> _What to work on_
1/ Answer these questions using the text about the family history society:
(a) What is the street address of the Society's premises?
(b) How many Surname Interests are currently recorded?
(c) What was the theme of the May 2013 conference and history fair?
2/ Please write out the part of the text about the family history society between "The Society's Patron" and "on the website.", inclusive.
3/ Write the next part of the text about the family history society, starting after its last sentence.

The Society's Patron is the Earl of Lauderdale, who is also the Hereditary Flag-Bearer for Scotland and Chief of the Clan Maitland.

==Headquarters==

Their premises are at 52 Overhaugh St, Galashiels, TD1 1 DP, Scotland. The premises contain an extensive library of books, microfiche, microfilms, CDs, family trees, and magazines from some other family history societies - catalogues of which are on their website. There is also an archive and search room, and a study room. There is disabled access. Opening hours vary and are shown on the website.

Enquirers can carry out research in the Society's premises or request them to do research for you. The Society encourages family historians to further their genealogical research by recording Surname Interests (free), viewing others' Queries and Surname Interests (currently 7,900 interests recorded - covering about 2,650 surnames), searching the indexes to their publications: the Gravestones Index covering over 5,170 distinct surnames, the Magazine Article Index with over 1,500 different topics, the Family Trees Index (an index to family trees / pedigree charts) with over 4,100 distinct surnames, on their website.

==Events & Meetings==

For 8 months of the year starting in September they hold monthly Sunday afternoon lecture meetings in Galashiels, a central point in their 'constituency', and occasionally other places in the Scottish Borders, and admission is free; please see details of the lectures and other events.

To celebrate their silver jubilee they held a Family and Local History Fair and Conference on 9 October 2010 in Melrose, and there were talks by well-known local speakers.

The Society were the hosts for the Scottish Association of Family History Societies family history conference and history fair held in Galashiels, Scotland in May 2013. There were 160 genealogical delegates and more than 330 people all told visited the fair. The theme was "Migration" and there were five talks from internationally well-known speakers. The research room was exceedingly busy all day, and there were queues at many of the other advice stalls. The conference and history fair received widespread praise from delegates and thanks from exhibitors. Details of the next Scottish Association of Family History Societies family history conference and history fair.

==Transcribing Records==

The Society record monumental/gravestone/tombstone inscriptions, and research local social history, publishing the results in books and CDs; they also market other relevant genealogical publications.

> _Input data_
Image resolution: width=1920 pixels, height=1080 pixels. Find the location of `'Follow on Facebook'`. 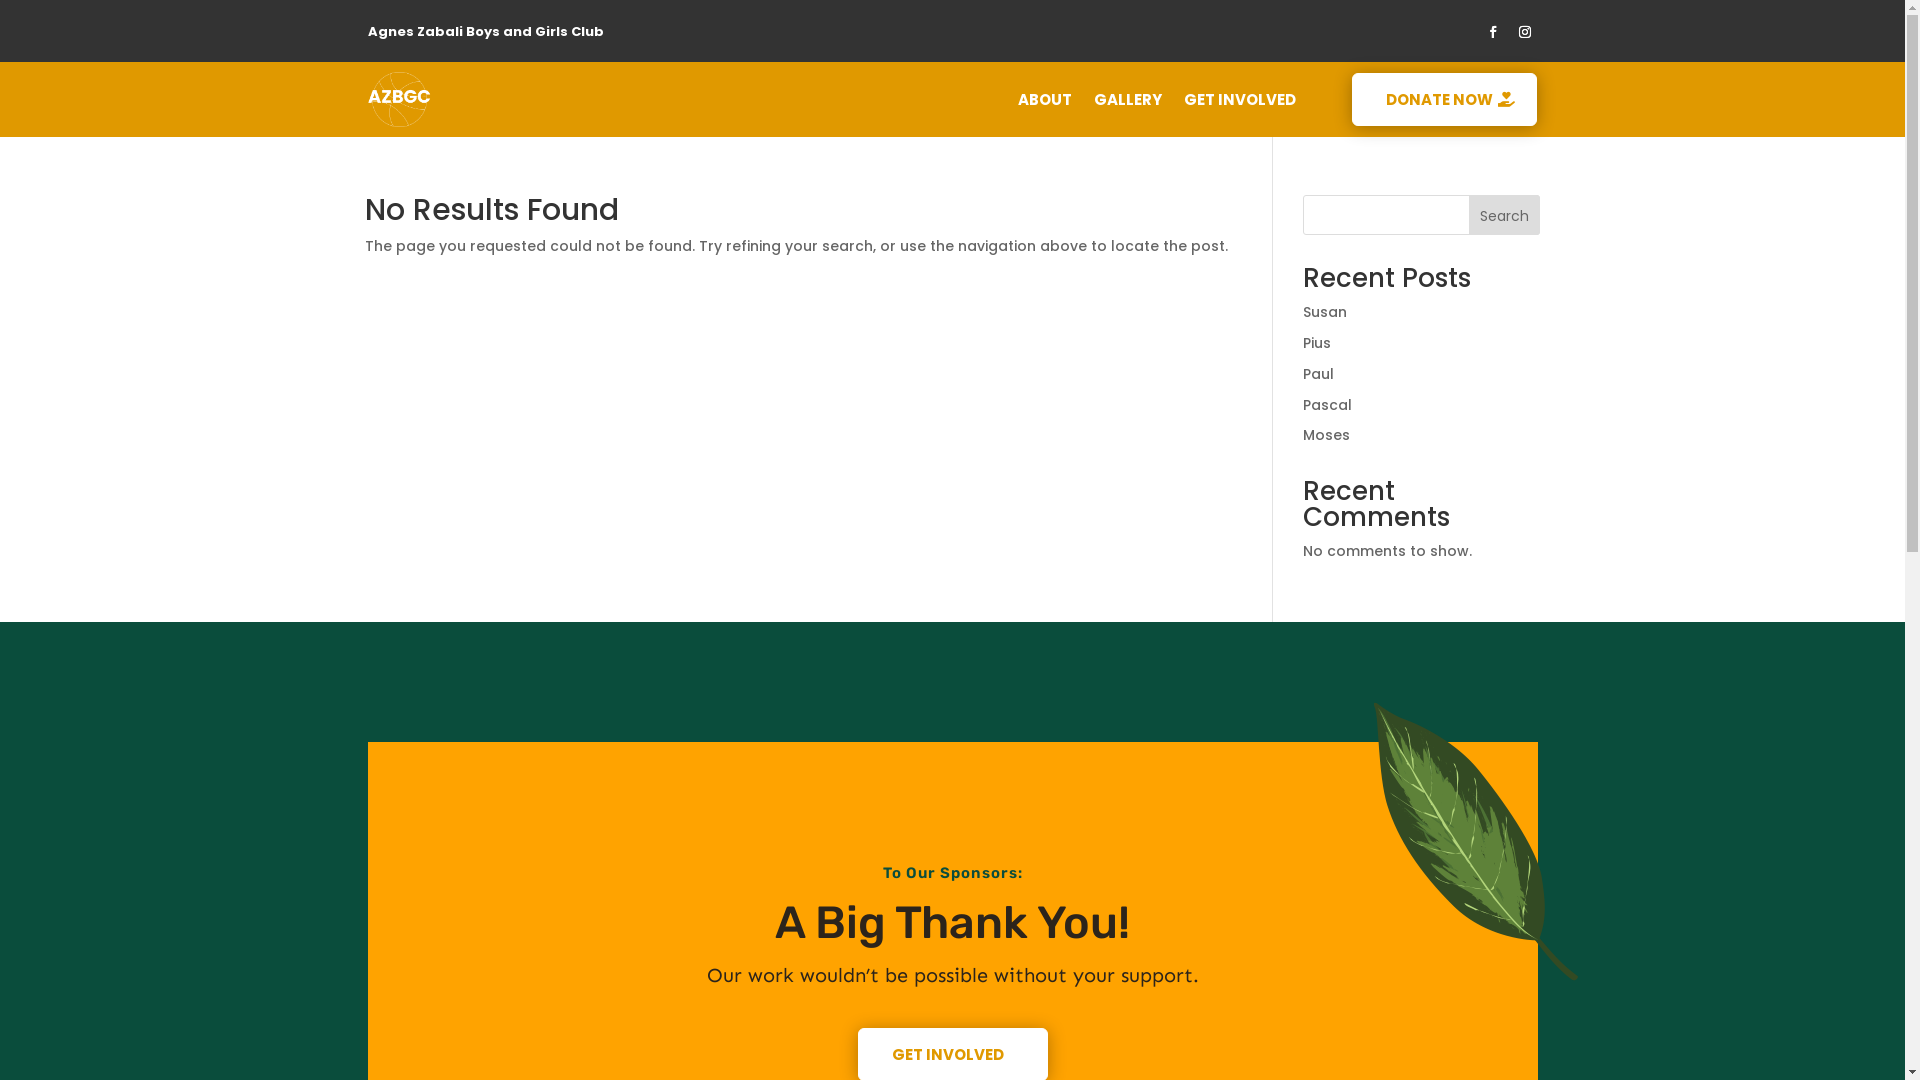

'Follow on Facebook' is located at coordinates (1492, 31).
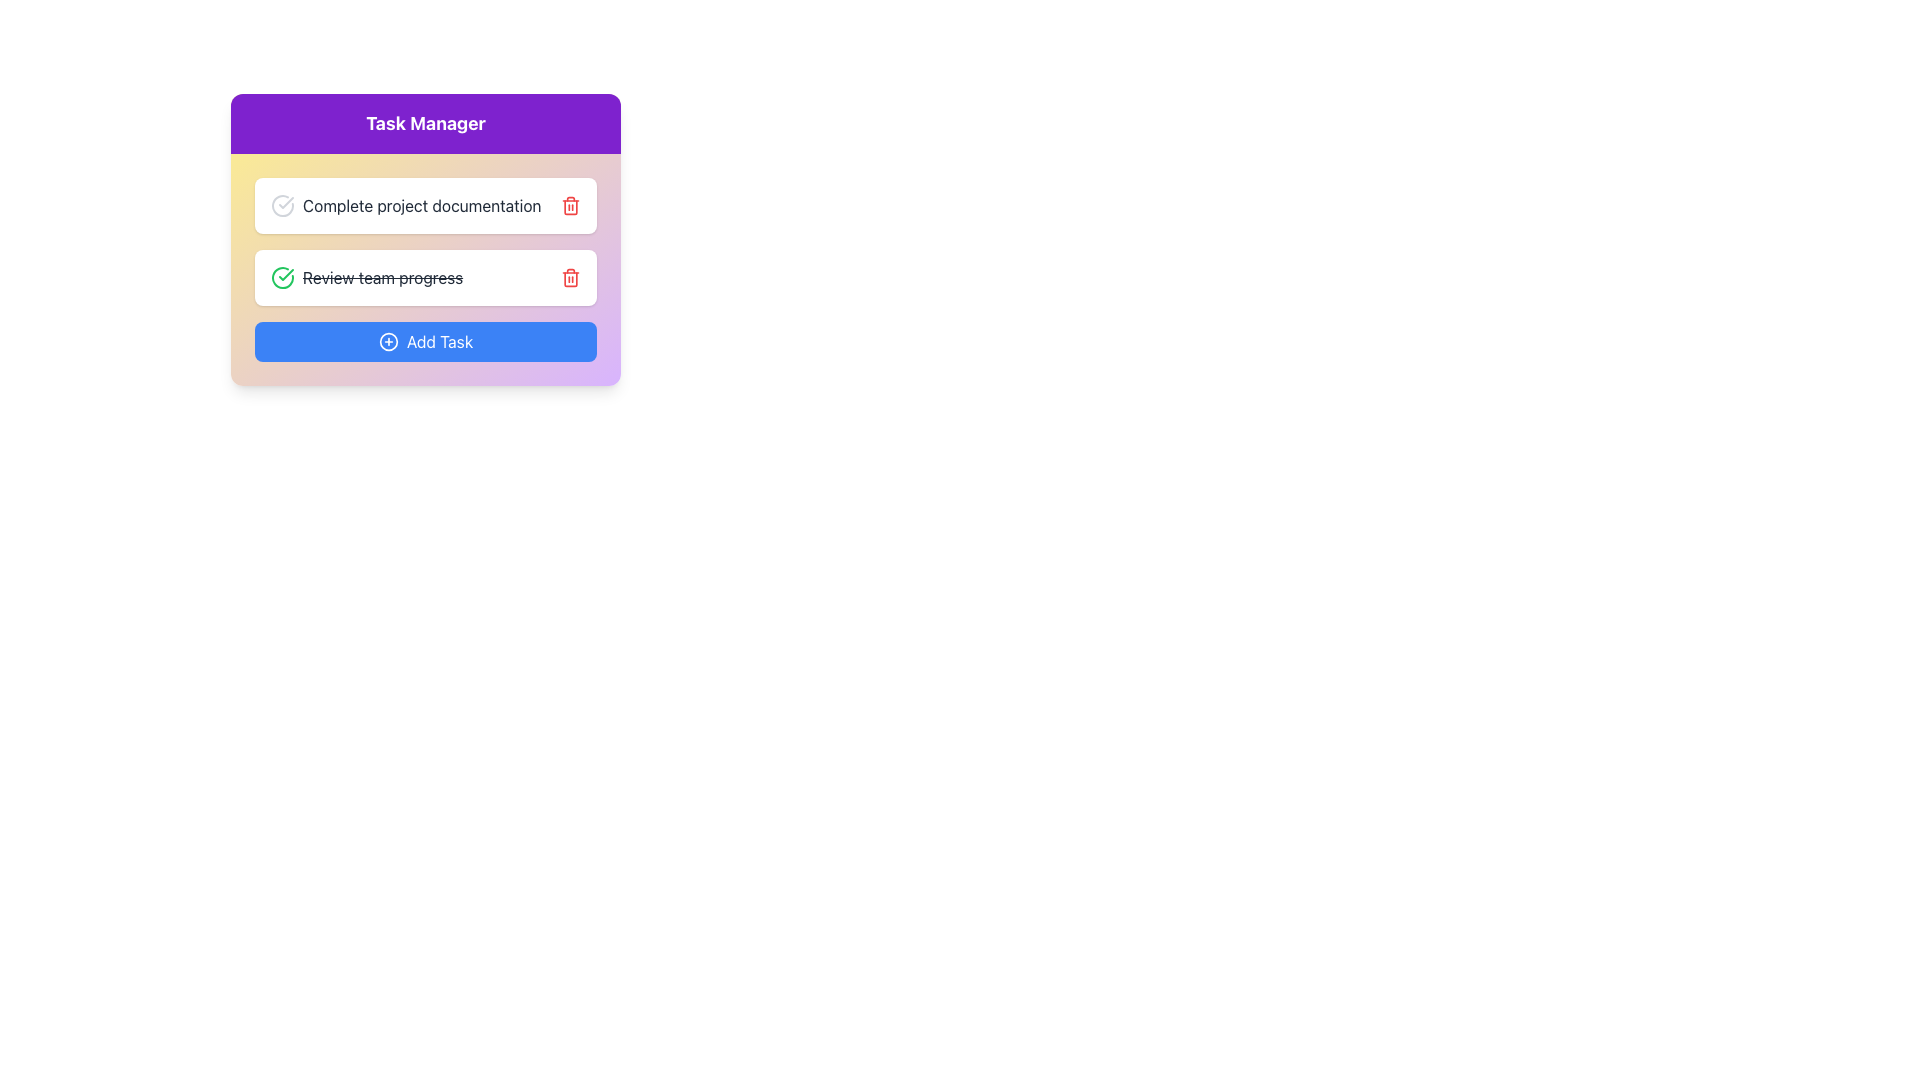 This screenshot has height=1080, width=1920. I want to click on the trash bin icon located in the second row of task options, adjacent to the 'Review team progress' task, so click(570, 278).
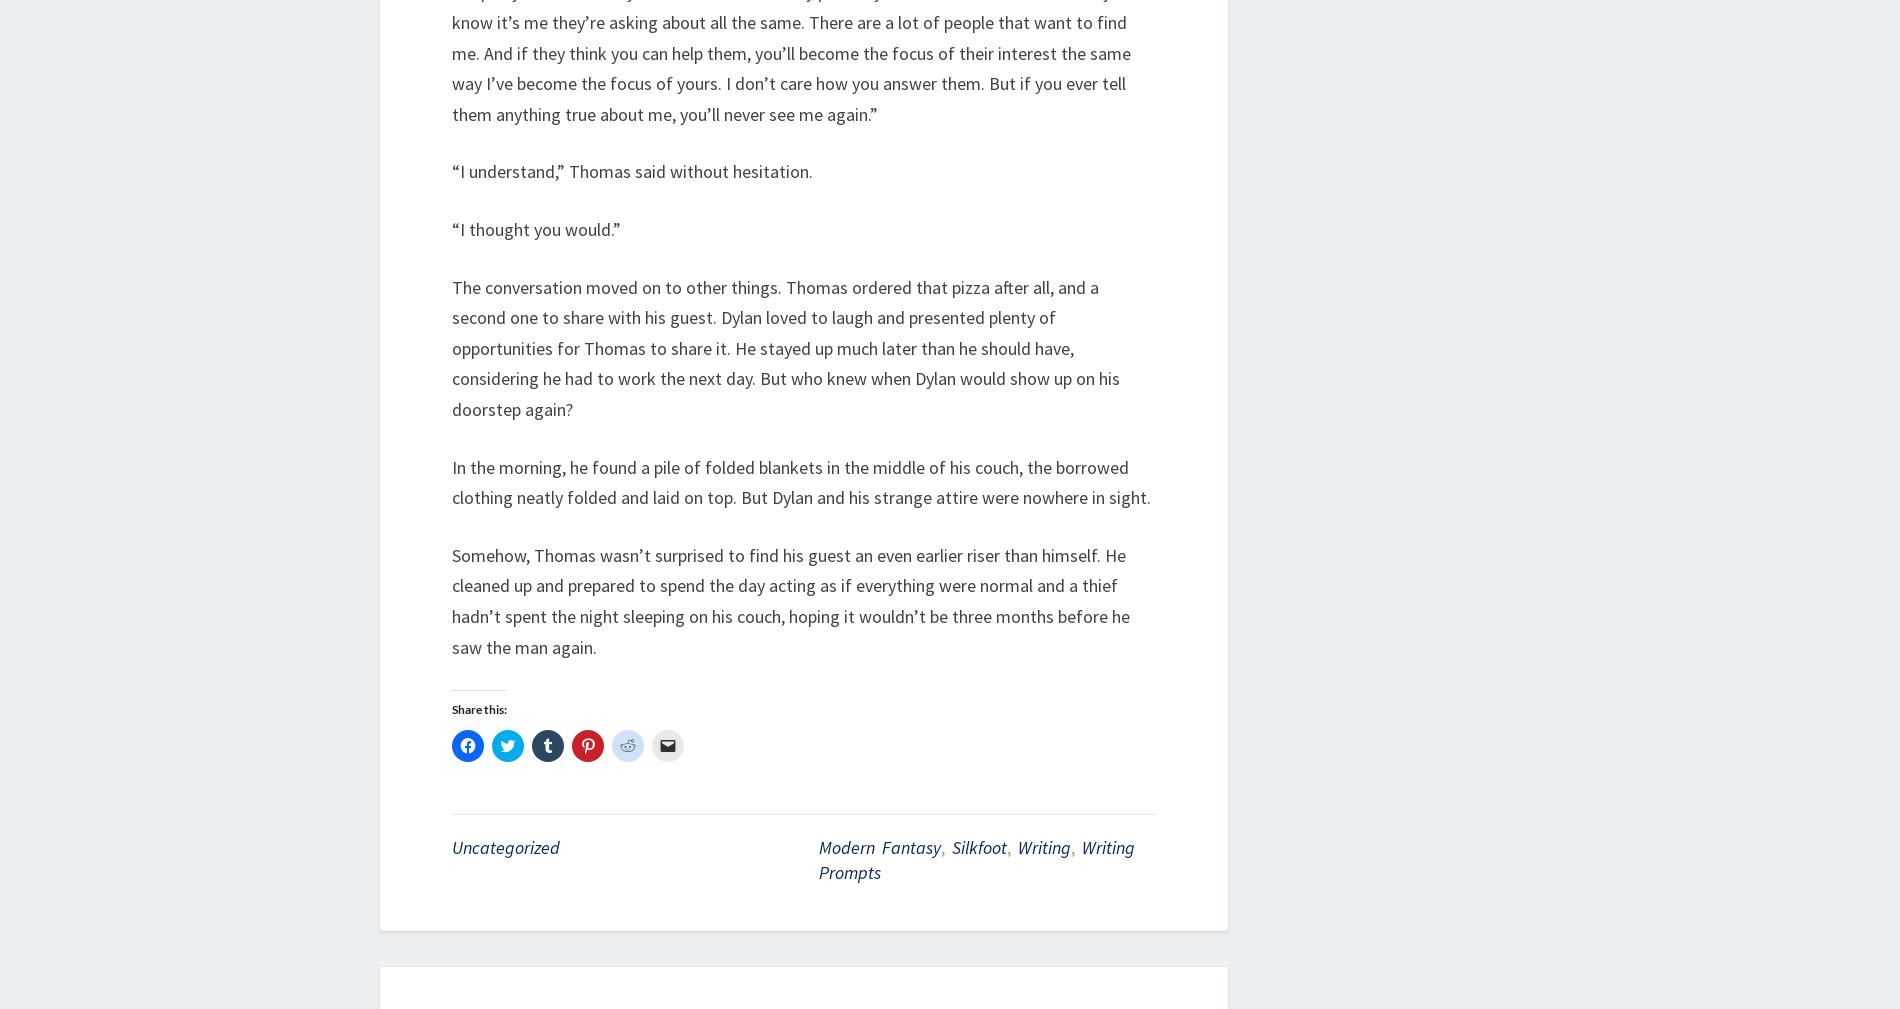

> _Answers by item_
1/
(a) 52 Overhaugh St, Galashiels, TD1 1 DP, Scotland.
(b) 7,900.
(c) "Migration".

2/
The Society's Patron is the Earl of Lauderdale, who is also the Hereditary Flag-Bearer for Scotland and Chief of the Clan Maitland.

==Headquarters==

Their premises are at 52 Overhaugh St, Galashiels, TD1 1 DP, Scotland. The premises contain an extensive library of books, microfiche, microfilms, CDs, family trees, and magazines from some other family history societies - catalogues of which are on their website. There is also an archive and search room, and a study room. There is disabled access. Opening hours vary and are shown on the website.

3/
A team of Society volunteers have transcribed and indexed digitised Poor Law records for various Borders parishes for the period 1845 to 1933. These records are about applications for poor relief made by people who were settled in a Borders parish, but not necessarily living there, and provide unique information about the applicants, their families and their life; thus it could help you track down a person’s previous or subsequent address if they moved away from their birth parish. Similarly, they’ll also be of interest to people whose ancestors were not born in the Borders but may have lived or died in the Borders. Details included in the index to the Poor Law Records comprise names, place of birth, age or date of birth, address, other family members, description of disablement, date of death, and there’s more information on the images themselves, including occupation, benefit received.

To search for a name see their Poor Law Records Index, for more details, see the Borders Poor Law Records volumes they've published.

A team of volunteers are actively transcribing and indexing digitised police and criminal records for various Borders parishes for the 19th century.

==Magazine==

Members receive the 44 page Borders Family History Society Magazine three times a year, and the Society's elected Officers and governing Council members appear on the back cover. Members also receive discounts on the society's monumental inscriptions volumes, research service as well as free access to GEDCOM family trees by email. You can become a member by joining online.

The Society currently has over 870 members worldwide and is a member of the Scottish Association of Family History Societies.